核心概念
The core message of this paper is to introduce the Rotated Multi-Scale Interaction Network (RMSIN), an innovative approach designed to effectively address the challenges of Referring Remote Sensing Image Segmentation (RRSIS), which involves segmenting specific areas from aerial images based on textual descriptions.
摘要
The paper presents a new large-scale benchmark dataset, RRSIS-D, designed for the RRSIS task. RRSIS-D comprises 17,402 remote sensing image-caption-mask triplets, offering a significant improvement in scale and diversity compared to previous datasets.
The authors propose the Rotated Multi-Scale Interaction Network (RMSIN) to tackle the unique challenges of RRSIS, which include complex spatial scales and object orientations in aerial imagery. RMSIN incorporates an Intra-scale Interaction Module (IIM) to effectively extract fine-grained details at multiple scales, and a Cross-scale Interaction Module (CIM) to integrate these details coherently across the network. Additionally, RMSIN employs an Adaptive Rotated Convolution (ARC) in the decoder to account for the diverse orientations of objects, a novel contribution that significantly enhances segmentation accuracy.

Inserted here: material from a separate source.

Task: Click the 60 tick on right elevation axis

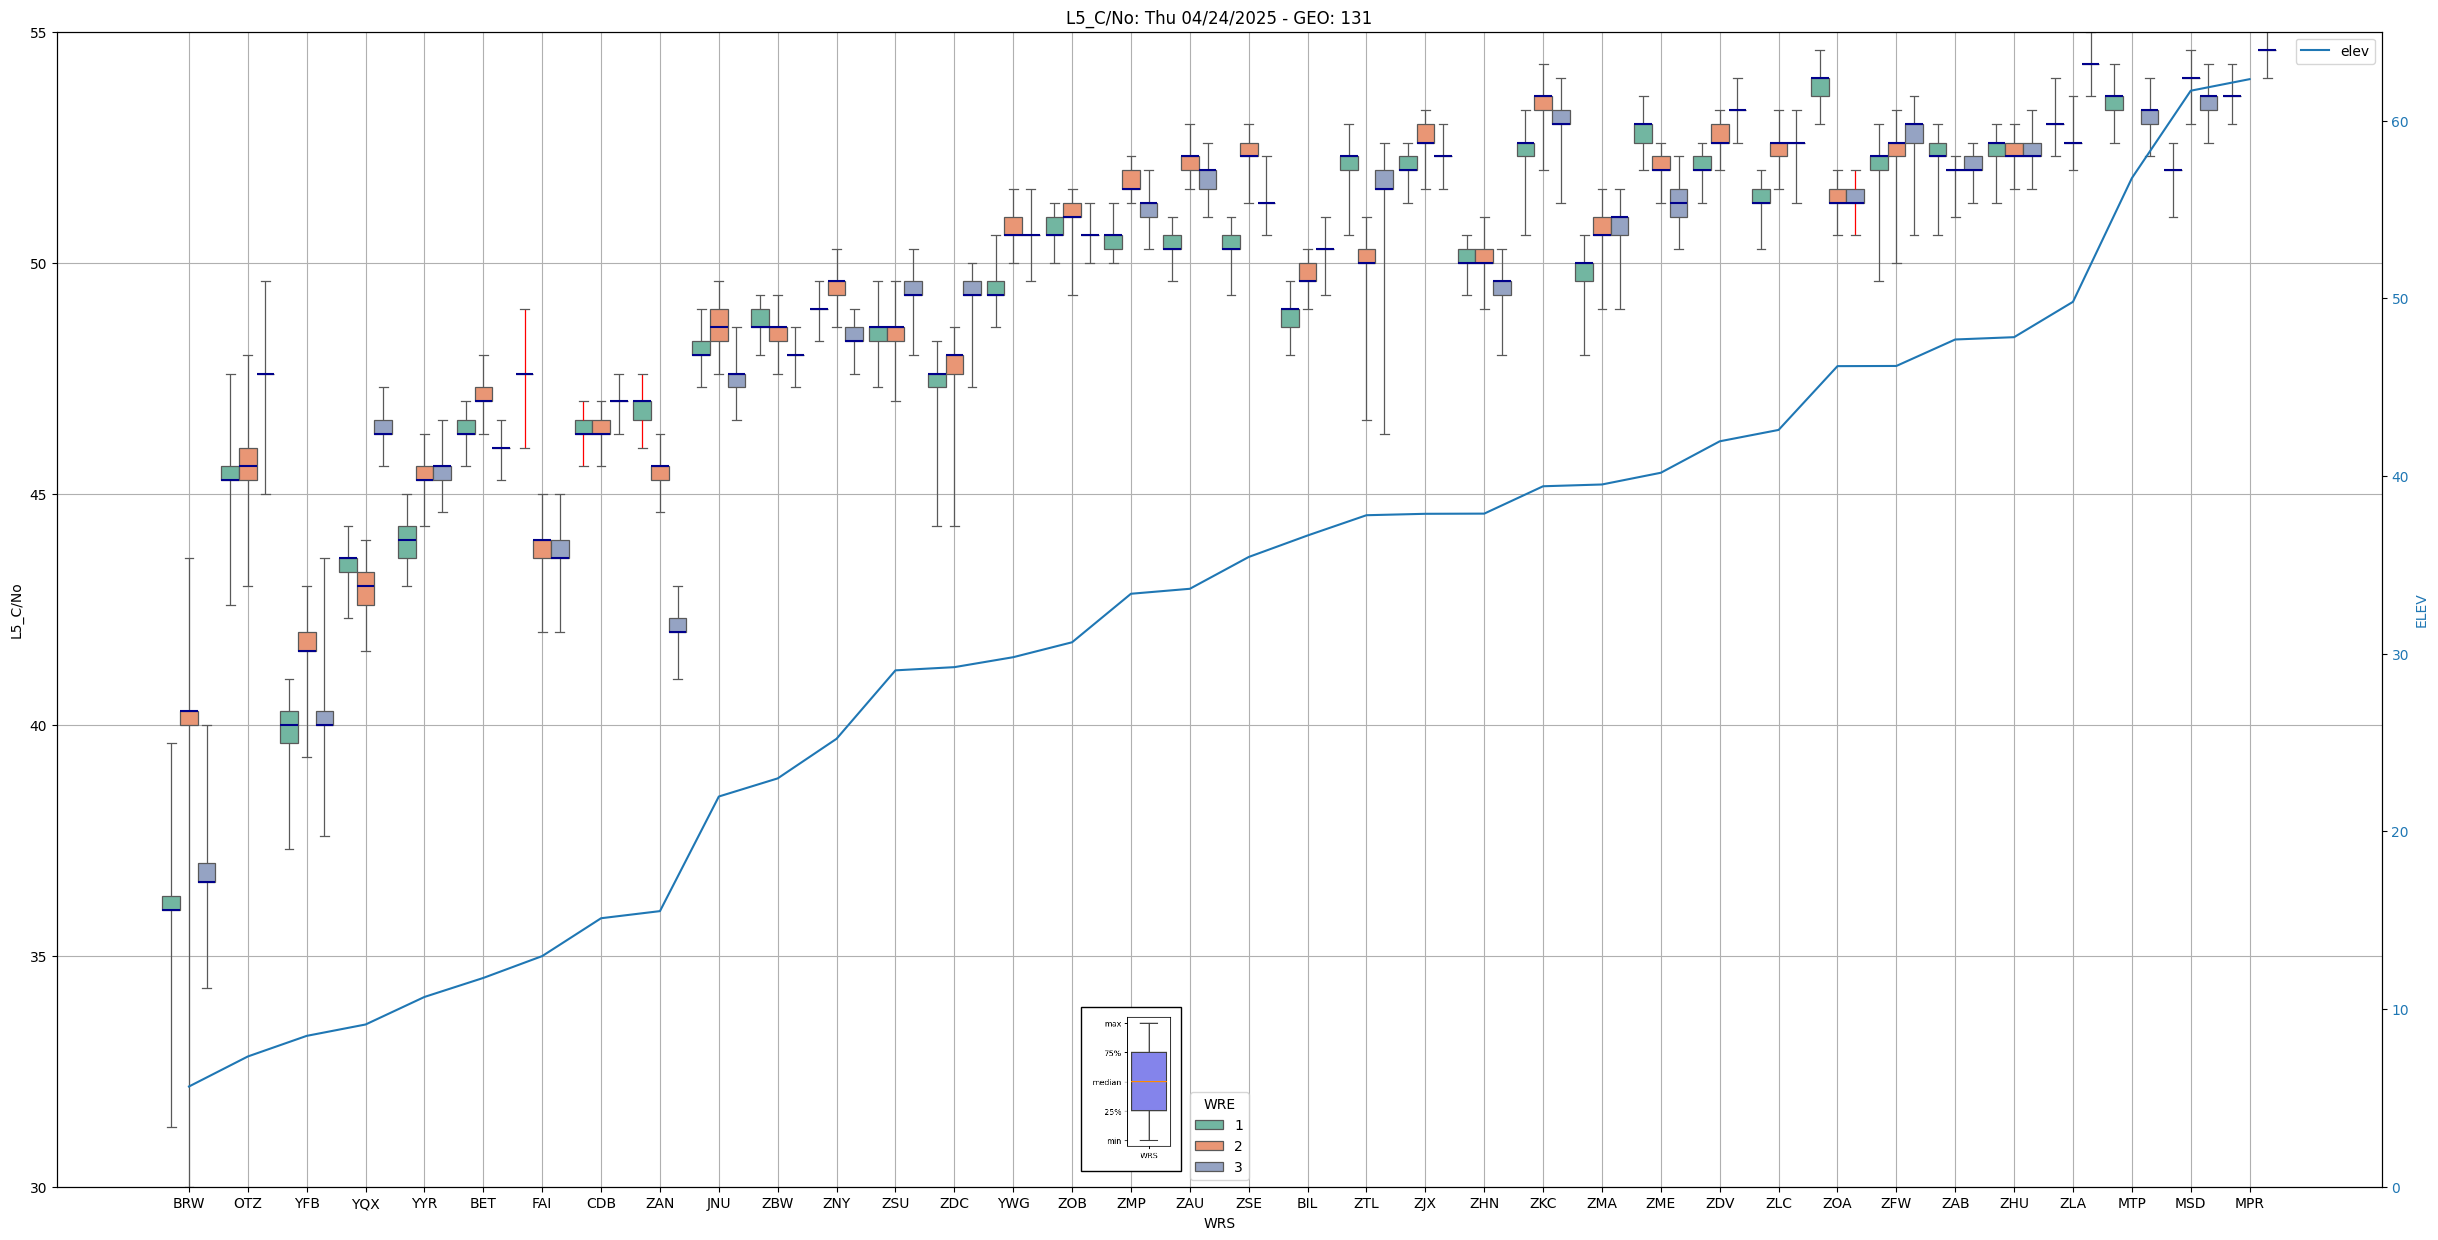Action: pos(2398,122)
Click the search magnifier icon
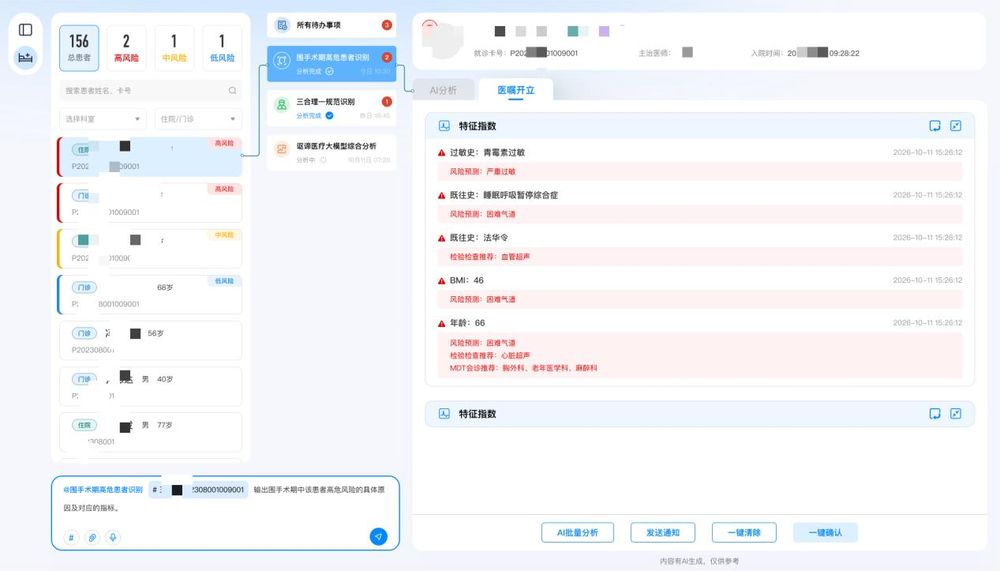This screenshot has height=571, width=1000. point(232,90)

Experimental evaluations on the RRSIS-D dataset demonstrate the exceptional performance of RMSIN, surpassing existing state-of-the-art models by a significant margin. The authors also conduct extensive ablation studies to validate the effectiveness of the proposed components, including the IIM, CIM, and ARC.
統計資料
"The visual backbone utilizes Swin Transformer [31], pre-trained on ImageNet22K [4], while the language backbone employs the base BERT model from HuggingFace's library [49]."

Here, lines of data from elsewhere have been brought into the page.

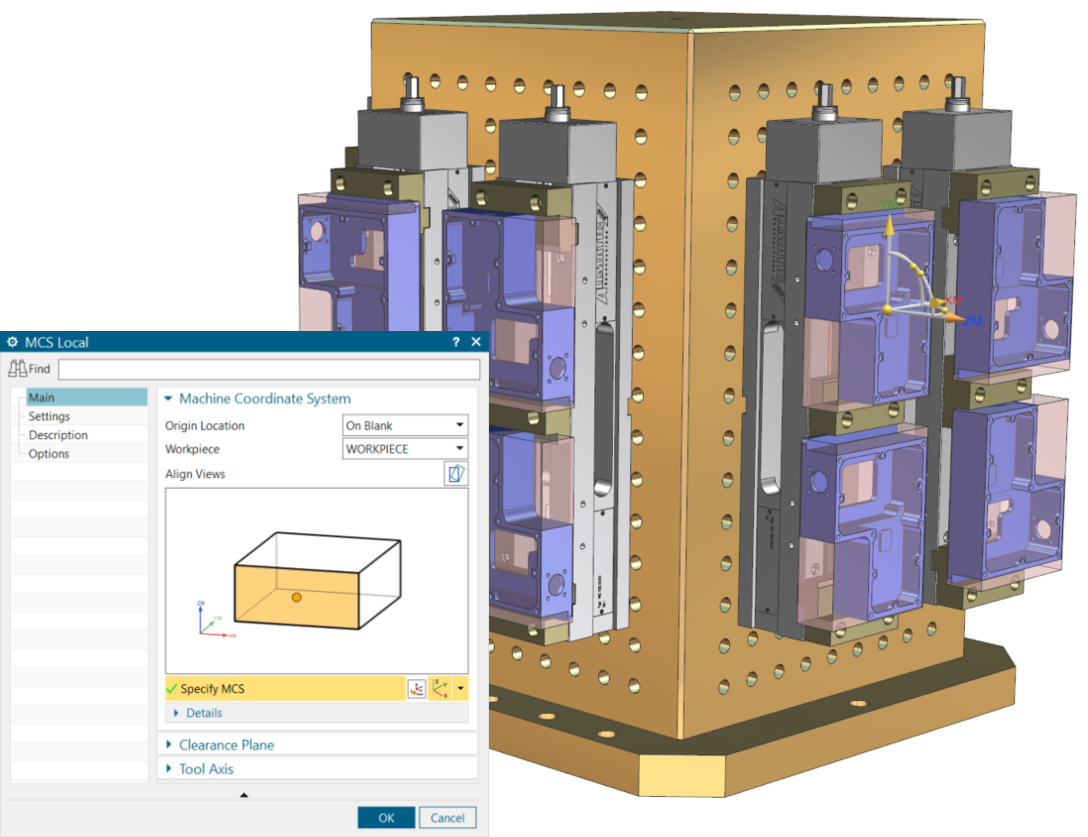Screen dimensions: 1088x837
Task: Click the CSYS Dialog icon beside Specify MCS
Action: [x=418, y=688]
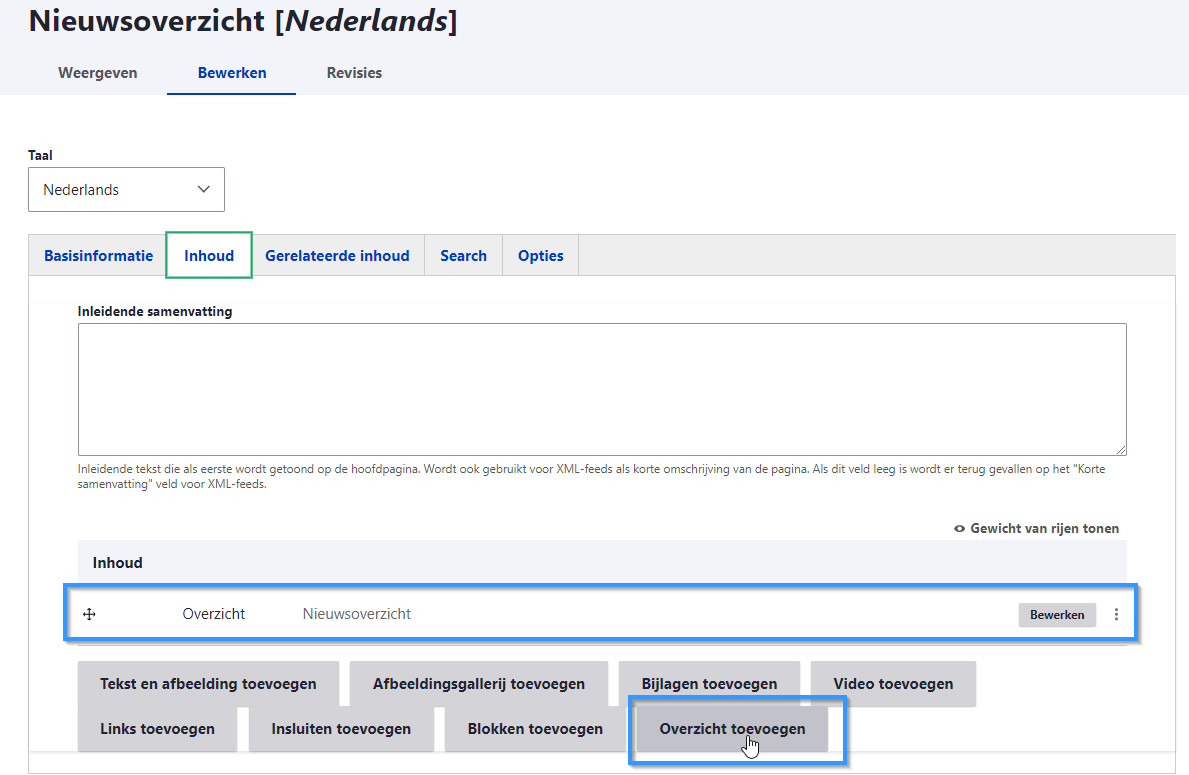Select the Inhoud tab
Screen dimensions: 1189x775
[x=209, y=256]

"The model is trained for 40 epochs using AdamW [32] with a weight decay of 0.01 and a starting learning rate of 3e-5, reducing according to polynomial decay."
引述
"To address these challenges, we introduce the Rotated Multi-Scale Interaction Network (RMSIN), an innovative approach designed for the unique demands of RRSIS."
"RMSIN incorporates an Intra-scale Interaction Module (IIM) to effectively address the fine-grained detail required at multiple scales and a Cross-scale Interaction Module (CIM) for integrating these details coherently across the network."
"Furthermore, RMSIN employs an Adaptive Rotated Convolution (ARC) to account for the diverse orientations of objects, a novel contribution that significantly enhances segmentation accuracy."